Contra Fachin e Cármen há a evidência de que, já em dezembro de 2018, havia razões de sobra para declarar a suspeição de Moro. Mas resolveram posar de faraó do coração duro. A favor da dupla conta-se o fato de que, então, ambos desconheciam as demolidoras reportagens que o site The Intercept Brasil e parceiros trouxeram à luz. A publicação da primeira reportagem data de 9 de junho do ano passado. Enquanto não se proclama o resultado de uma votação, o juiz tem o direito de mudar de ideia.
A SUSPEIÇÃO
No livro, o jurista Lenio Streck trata da questão do impedimento de um juiz, detalhada nos Artigos 252 a 254 do Código de Processo Penal. Evidencia que o próprio STF, em 2013, no julgamento de um HC (95.519) -- processo cujo juiz era Moro, diga-se --, deixa claro que há outras causas de impedimento além das hipóteses taxativas lá elencadas. Entre elas está o comportamento sistemático do juiz em desacordo com o devido processo legal.
Será que Moro fez isso? Vamos ver. Note-se, em todo caso, que, entre as hipóteses taxativas, explicitas, de impedimento, está a inimizade ou amizade entre juiz e réu (CPP, Inciso I, Art. 254). Em entrevista à GloboNews no dia 5 de julho deste ano, o ex-juiz comparou o julgamento de Lula a um ringue. É? Então Moro admite que era... inimigo do réu.

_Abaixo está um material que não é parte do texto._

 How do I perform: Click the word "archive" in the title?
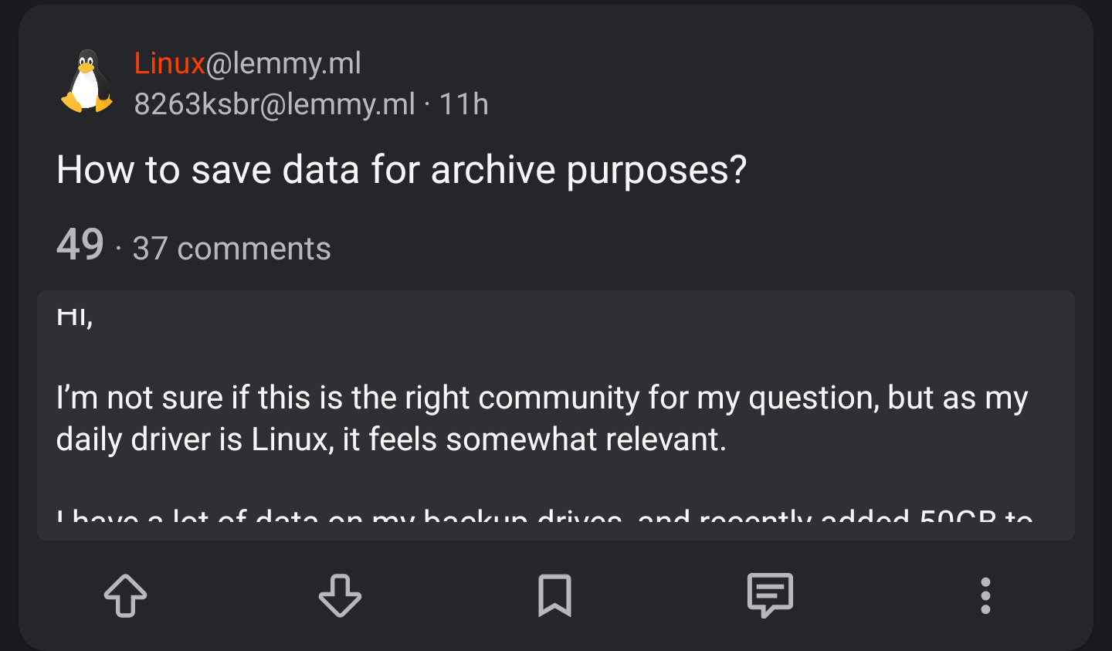[493, 170]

Impedido está.
THE INTERCEPT BRASIL
Em sumaríssima síntese, o que as reportagens do The Intercept Brasil e parceiros evidenciaram?

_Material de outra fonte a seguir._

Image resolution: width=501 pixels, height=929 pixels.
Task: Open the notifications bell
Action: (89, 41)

- contato direto e sistemático entre o juiz e o acusação;
- juiz sugerindo oitiva de testemunhas a procurador;
- juiz cobrando resultados e providências dos procuradores contra o réu: sugeriu, por exemplo, que membros da força-tarefa contestassem o "showzinho da defesa";
- juiz apontando ineficiência de uma procuradora, que acabou substituída;
- interferência do juiz nas chamadas fases da Lava Jato;
- confissão de que manipulara, de caso pensado, a divulgação ilegal de uma gravação também ilegal de uma conversa entre Dilma e Lula;
- "anuência com" e "estímulos a" comportamentos heterodoxos dos procuradores, como foi o caso do famoso e absurdo PowerPoint.
ATENÇÃO!
Tais reportagens eliminaram qualquer suspeita de imparcialidade de Moro e de rigor técnico da Lava Jato. Acrescentaram um rol de barbaridades a um conjunto conhecido e já impressionante de agressões ao devido processo legal e à moralidade. Sem elas, no entanto, a consciência jurídica brasileira seguiria narcotizada, engolfada pelo vale-tudo em nome do combate à corrupção.

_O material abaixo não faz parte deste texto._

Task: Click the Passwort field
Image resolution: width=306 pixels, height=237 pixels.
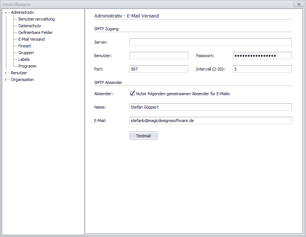Action: coord(262,56)
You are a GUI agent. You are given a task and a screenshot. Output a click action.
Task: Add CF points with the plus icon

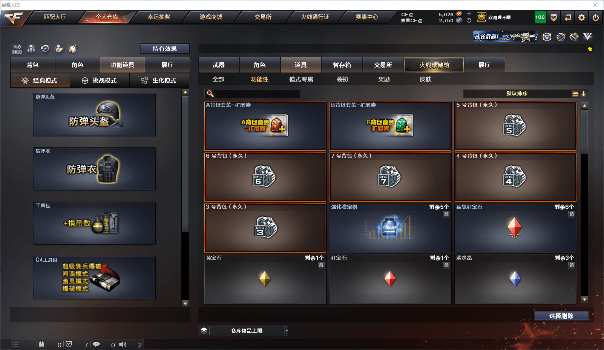[469, 14]
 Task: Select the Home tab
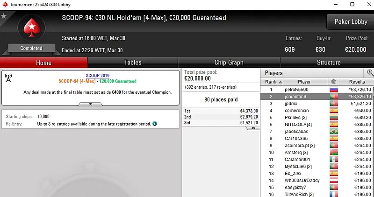click(43, 63)
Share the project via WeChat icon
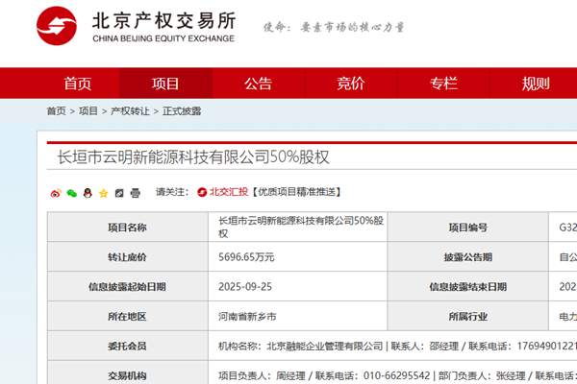The image size is (577, 384). [71, 192]
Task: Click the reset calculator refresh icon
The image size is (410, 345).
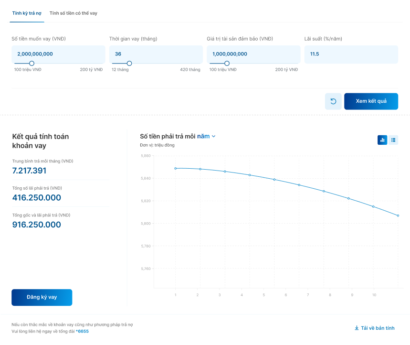Action: click(333, 101)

Antes de a Vaza Jato revelar o circo de horrores, Moro já havia:
- decretado a condução coercitiva de Lula ao arrepio da Lei (Artigo 260 do CPP);
- condenado Lula sem prova, dado que aquilo que ele considera prova na sentença não guarda nenhuma relação com a denúncia;
- evidenciado, em embargos de declaração, que nem mesmo era o juiz natural da causa já que admitia inexistir nexo entre os contratos da OAS com a Petrobras e o tal tríplex de Guarujá;
- divulgado ilegalmente a gravação também ilegal entre Dilma e Lula;
- usado e abusado de prisões preventivas, segundo sua conveniência;
- levantado o sigilo da, como escrever?, polêmica delação de Antonio Palocci uma semana antes da eleição de 2018;
- aceitado o cargo de ministro da Justiça de Bolsonaro -- tal fato, diga-se, de pornografia política explícita, antecede os votos de Fachin e Cármen Lúcia contra a suspeição, o que já considero vergonhoso para ambos.
Ao longo dos 32 textos de 40 autores, vamos tomando ciência de tudo o que a Justiça não pode ser, ainda que se alegue uma finalidade nobre e necessária: combater a corrupção. O Brasil não está nesta lama por acaso. A corrupção é um mal que tem de ser permanentemente enfrentado. Combatê-lo, no entanto, à margem do estado de direito destrói direitos, empregos, institucionalidade e democracia. O livro é leitura obrigatória.